The result of the processing of the project to reform the Bankruptcy Law promoted by the Government, if the current terms are maintained, can be very restrictive for insolvent individuals and self-employed workers who have debts with public administrations.
To some extent, its effects could be contrary to those established by European regulations, which are none other than to guarantee a full and real second chance to individuals and freelancers who, due to various circumstances, have had to face bankruptcy proceedings.
Perhaps the best way to get an idea about the new scenario that hangs over taxpayers, in case the bankruptcy reform prospers in its current terms, is to review the case of a real citizen doomed to an out-of-court payment agreement and a consecutive bankruptcy, which has finally been exonerated from a large debt in application of the current bankruptcy legislation.
This is the case. The Treasury derived responsibility against “Gerard” in his capacity as joint and several administrator of a family business at the beginning of 2013. He had been an employee since 2002, but he did not resign from his position in the company due to family issues and lack of advice. The Treasury seized his salary and the apartment claiming 618,640.58 euros for VAT, and due to the same lack of advice, he did not appeal the derivation of responsibility.
From 2013 to 2021, the Treasury has collected approximately 112,000 euros from this taxpayer through salary garnishment, but at the end of 2019 he still owed almost 578,000 euros due to interest, surcharges and penalties. The apartment was not auctioned by the Treasury, probably because it had a current mortgage.
The European Insolvency Directive of 2019 establishes in its first recital that “entrepreneurs in good faith who are insolvent or over-indebted can enjoy full exoneration of their debts after a reasonable period of time, which would provide them with a second chance”, and in its articles it specifies that period in 3 years.
Since Gerard had already paid the Treasury for his error for much more than 3 years (and the 5 years established by Spanish regulations), at the beginning of 2019 we began the corresponding notarial process (out-of-court payment agreement) and subsequently his consecutive contest. before the commercial courts of Barcelona. The bankruptcy administrator intervened in his activity and requested all the appropriate documentation to evaluate Gerard’s possible guilt, and if he was worthy of exoneration of his outstanding debts.
His flat was valued at 252,000 euros and, given the bankruptcy deadlines, the best offer we got was 160,000 euros. However, this amount made it possible to pay the mortgagee and allocate the remainder to the Treasury.

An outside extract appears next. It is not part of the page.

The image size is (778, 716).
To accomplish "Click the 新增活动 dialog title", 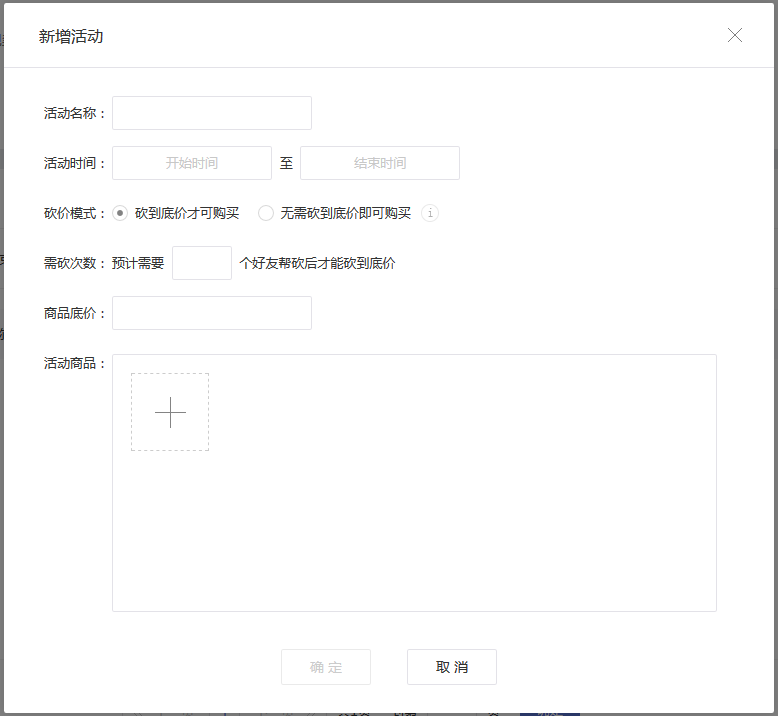I will (71, 37).
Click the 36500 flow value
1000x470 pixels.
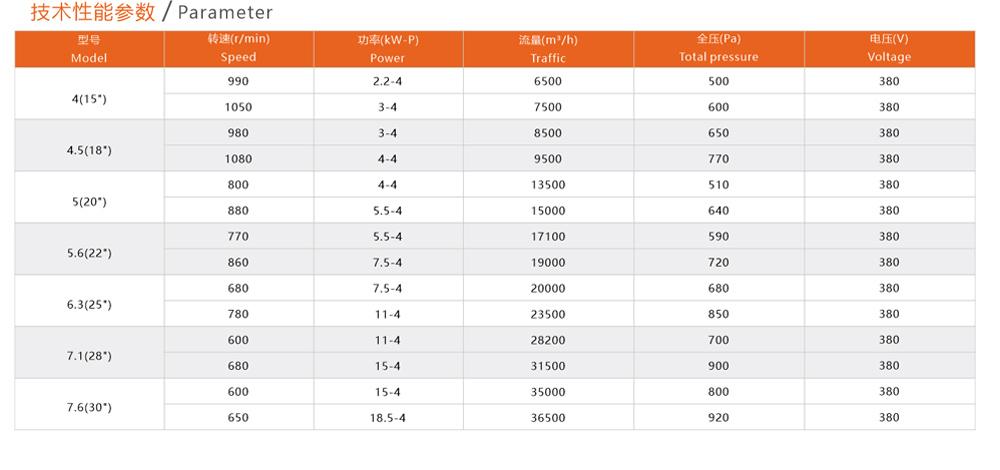coord(548,418)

This body had applied the salary withholdings to the non-privileged credits, but required by the court at our request, corrected its error, specifying Gerard, from that moment, only 15,000 euros to finish paying all the credits against the mass and privileged.
Gerard obtained a family loan to pay the Treasury and his City Council. We requested the exoneration of the rest of the credits, and the insolvency administrator did not appreciate Gerard’s guilt, relying on the exoneration, without any private or public creditor objecting. The Judge classified the contest as fortuitous (not guilty) and has practically definitively exonerated Gerard from the rest of his credits for a total amount of 586,210 euros (almost 452,000 euros correspond to interest, surcharges and penalties from the Treasury).
The payment of 112,000 euros of his salary, the forced sale of his home for an amount much lower than its value, the payment of the municipal capital gains of an involuntary sale amounting to 10,200 euros, the payment of the expenses of the procedure and the 15,000 final euros to settle the privileged public credits, justify in our opinion the granting of the exemption of the unsatisfied credits. However, if the Bankruptcy Law Reform Project is approved in its current terms, in the future, other citizens like Gerard will only be able to exonerate 2,000 euros of public credit.
The amendments presented (BOCG of 04.20.22) by several parliamentary groups may make the Government reconsider so that it does not legislate against European regulations and the jurisprudence of the Supreme Court, and that we do not have to wait for the pronouncements of the CJEU or the new European directive in preparation to be able to continue advising our clients without as much uncertainty as until now.